The refuseniks of Cuba
A The Washington Post Editorial
NO ONE IS MUCH surprised when the Cuban government, which lives in mortal fear of the free flow of ideas, denies travel visas to homegrown dissidents. But when the United States bars Cuban scholars from attending a four-day academic conference in California, it lowers itself to the level of the regime in Havana and demeans American values.
That’s what the State Department has done ahead of the 30th Conference of the Latin American Studies Association, to be held this week in San Francisco. Of the 2,000 or so conferees expected from Latin America, 11 Cubans have been singled out and denied visas to enter the United States. (Another 60 have been accepted, and six are still being reviewed.)
Does the United States feel threatened by Milagros Martinez, vice rector of the University of Havana, who has relentlessly pushed scholarly exchanges with American universities? By Soraya Castro Marino, a serious commentator on U.S.- Cuban relations? By Rafael Hernandez, a scholar and editor who has taught at Harvard and Columbia universities?
Those and others among the Cuban refuseniks are independent thinkers who have forced discussions that the Castro regime would prefer not to have.

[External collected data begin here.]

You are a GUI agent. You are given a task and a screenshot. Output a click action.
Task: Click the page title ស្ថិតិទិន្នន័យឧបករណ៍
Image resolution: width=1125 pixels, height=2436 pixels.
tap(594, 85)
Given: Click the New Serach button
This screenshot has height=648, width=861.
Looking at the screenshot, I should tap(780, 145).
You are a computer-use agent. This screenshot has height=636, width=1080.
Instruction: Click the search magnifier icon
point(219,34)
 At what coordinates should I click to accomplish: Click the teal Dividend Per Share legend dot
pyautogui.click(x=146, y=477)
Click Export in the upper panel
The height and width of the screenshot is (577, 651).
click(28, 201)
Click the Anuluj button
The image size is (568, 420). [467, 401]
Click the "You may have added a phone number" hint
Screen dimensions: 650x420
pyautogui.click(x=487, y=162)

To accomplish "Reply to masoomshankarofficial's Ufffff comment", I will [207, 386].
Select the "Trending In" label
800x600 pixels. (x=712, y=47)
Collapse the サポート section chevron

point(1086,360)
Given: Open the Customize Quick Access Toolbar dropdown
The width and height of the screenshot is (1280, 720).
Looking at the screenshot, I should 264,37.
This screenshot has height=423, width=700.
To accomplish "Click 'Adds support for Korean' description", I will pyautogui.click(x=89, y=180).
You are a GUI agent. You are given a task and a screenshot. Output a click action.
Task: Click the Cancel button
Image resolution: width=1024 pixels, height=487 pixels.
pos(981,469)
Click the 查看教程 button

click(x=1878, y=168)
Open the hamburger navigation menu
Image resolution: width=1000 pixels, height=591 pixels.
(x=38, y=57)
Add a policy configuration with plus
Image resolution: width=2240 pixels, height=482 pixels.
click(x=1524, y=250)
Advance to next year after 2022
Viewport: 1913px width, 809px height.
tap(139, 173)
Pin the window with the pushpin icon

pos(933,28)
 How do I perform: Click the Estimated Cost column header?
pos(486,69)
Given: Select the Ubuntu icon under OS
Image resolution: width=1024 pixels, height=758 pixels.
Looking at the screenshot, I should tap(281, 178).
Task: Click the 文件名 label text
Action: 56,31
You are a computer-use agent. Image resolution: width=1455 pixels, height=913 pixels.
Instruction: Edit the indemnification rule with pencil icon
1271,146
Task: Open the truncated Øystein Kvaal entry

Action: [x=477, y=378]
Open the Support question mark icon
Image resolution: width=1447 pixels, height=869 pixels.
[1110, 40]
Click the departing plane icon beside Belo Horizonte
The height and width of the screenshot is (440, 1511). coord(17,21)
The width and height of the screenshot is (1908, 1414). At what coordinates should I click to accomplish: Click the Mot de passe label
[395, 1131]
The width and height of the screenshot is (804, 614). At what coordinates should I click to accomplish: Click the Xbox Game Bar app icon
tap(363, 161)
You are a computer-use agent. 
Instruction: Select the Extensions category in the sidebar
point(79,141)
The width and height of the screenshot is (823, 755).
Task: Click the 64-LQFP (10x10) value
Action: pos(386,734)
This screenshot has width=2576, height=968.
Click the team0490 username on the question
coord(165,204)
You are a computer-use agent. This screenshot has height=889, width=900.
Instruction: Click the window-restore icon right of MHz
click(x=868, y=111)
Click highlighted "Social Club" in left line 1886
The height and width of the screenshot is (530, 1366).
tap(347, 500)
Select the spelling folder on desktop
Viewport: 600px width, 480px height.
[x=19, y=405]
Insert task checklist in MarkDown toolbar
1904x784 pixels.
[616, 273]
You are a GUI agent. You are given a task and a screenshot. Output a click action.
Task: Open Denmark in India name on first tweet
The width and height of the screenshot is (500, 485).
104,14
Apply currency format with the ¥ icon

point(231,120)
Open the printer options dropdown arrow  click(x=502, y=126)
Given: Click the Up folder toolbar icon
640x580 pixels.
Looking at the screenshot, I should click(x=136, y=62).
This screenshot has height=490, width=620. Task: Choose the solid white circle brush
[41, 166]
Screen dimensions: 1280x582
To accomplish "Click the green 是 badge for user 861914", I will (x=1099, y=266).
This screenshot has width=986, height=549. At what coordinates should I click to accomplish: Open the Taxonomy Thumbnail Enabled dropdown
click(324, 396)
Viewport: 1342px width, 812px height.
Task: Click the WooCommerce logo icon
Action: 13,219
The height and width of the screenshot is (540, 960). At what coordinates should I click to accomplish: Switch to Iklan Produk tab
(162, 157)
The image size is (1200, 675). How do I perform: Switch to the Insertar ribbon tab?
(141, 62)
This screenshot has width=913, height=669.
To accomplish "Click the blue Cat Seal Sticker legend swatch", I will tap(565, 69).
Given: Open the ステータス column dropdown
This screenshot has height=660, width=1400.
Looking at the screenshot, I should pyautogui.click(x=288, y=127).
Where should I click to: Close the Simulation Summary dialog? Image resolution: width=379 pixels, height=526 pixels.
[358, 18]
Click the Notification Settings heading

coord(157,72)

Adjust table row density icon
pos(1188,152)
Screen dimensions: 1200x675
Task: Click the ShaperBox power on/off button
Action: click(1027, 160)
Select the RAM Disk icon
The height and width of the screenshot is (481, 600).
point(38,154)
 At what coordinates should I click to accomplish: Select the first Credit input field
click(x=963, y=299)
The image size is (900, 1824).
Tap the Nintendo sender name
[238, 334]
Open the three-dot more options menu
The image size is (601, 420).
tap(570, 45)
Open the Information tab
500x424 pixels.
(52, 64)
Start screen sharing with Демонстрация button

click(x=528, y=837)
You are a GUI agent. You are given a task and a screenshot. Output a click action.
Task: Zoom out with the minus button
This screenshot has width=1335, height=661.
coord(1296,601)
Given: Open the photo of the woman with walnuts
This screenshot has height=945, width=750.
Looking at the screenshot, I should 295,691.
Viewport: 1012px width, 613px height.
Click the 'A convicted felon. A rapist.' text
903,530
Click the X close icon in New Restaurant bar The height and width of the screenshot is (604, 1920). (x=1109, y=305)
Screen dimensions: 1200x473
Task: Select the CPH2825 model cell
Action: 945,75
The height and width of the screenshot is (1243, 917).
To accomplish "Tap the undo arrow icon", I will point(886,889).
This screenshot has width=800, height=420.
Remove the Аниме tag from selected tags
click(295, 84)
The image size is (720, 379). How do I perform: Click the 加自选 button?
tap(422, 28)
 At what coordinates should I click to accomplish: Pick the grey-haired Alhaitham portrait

“They’re just the kind of people you would not want to deny a visa to,” John H. Coatsworth, provost at Columbia University and a Latin America scholar, told us. “It’s bizarre.”
The rejections send a message that a timorous Washington is somehow afraid of competing points of view from academics in a poor island nation with a shrinking population and an economy about the size of Arkansas’. It’s a message that conveys weakness, not strength.
So does the absurd outcry from Cuban American politicians, including members of Congress, bent out of shape that a visa was granted to Mariela Castro, the daughter of Cuban President Raul Castro and an advocate of gay and transgender rights. What are they so frightened of?
The State Department’s form letters to the rejected applicants said that their presence would be “detrimental” to American interests. A spokesperson, without offering any further explanation, fell back on boilerplate legalities which, in an almost Soviet twist, translated as: Rejected Because of the Law. Never mind that the 11 have traveled — quite legally — to the United States before.
On several occasions the George W. Bush administration issued blanket denials to dozens of Cuban scholars who tried to attend the conference. That forced the sponsors to shift three straight conferences out of the United States, to Canada and Brazil.
That was a disgraceful commentary on America’s tolerance and constitutional protections. Free speech is meant to protect not only the speakers but also those who want to listen to them.